> [DATA EXCERPTS]
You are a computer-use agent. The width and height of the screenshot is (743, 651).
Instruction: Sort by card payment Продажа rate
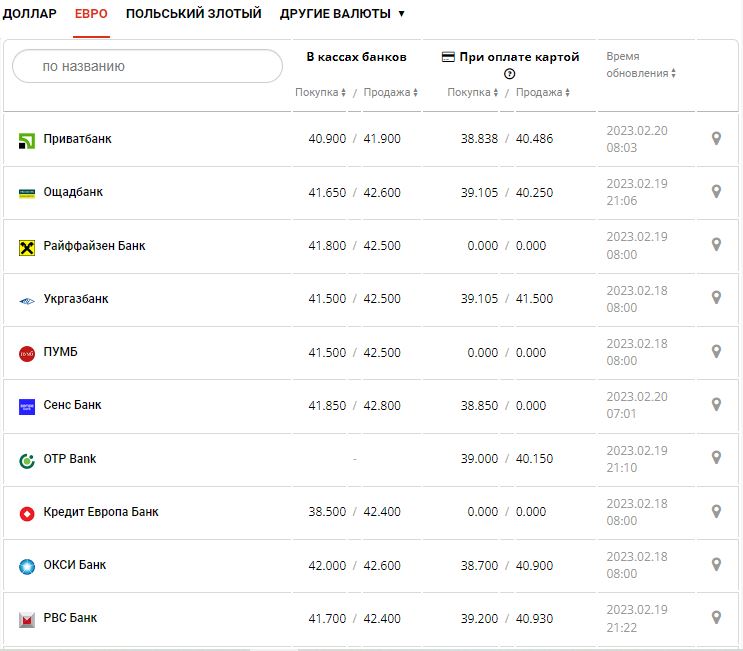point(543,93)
--
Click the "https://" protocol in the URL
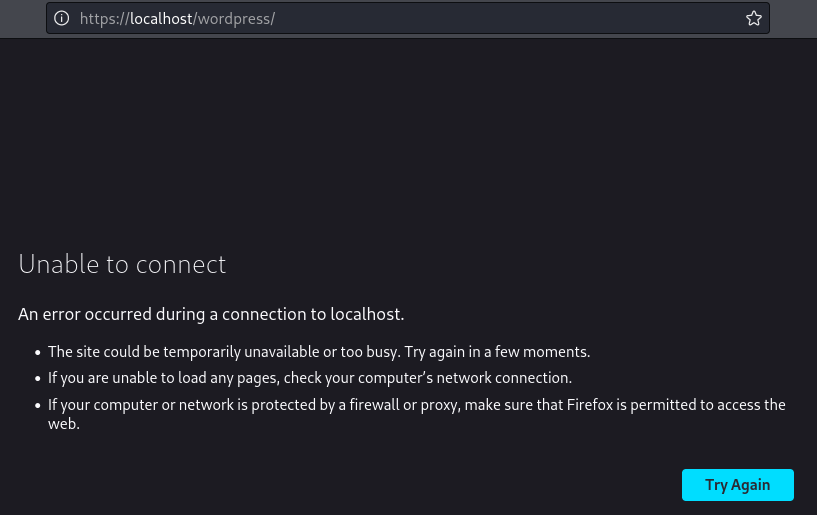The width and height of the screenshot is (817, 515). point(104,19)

> [TASK OBJECTIVE]
Please reproduce the lines word for word, starting at the line that contains "You are a computer-use" and stopping after the line that contains "point(543,93)". Leave the pictures out of your answer.

> [EXERCISE ANSWER]
You are a computer-use agent. The width and height of the screenshot is (743, 651).
Instruction: Sort by card payment Продажа rate
point(543,93)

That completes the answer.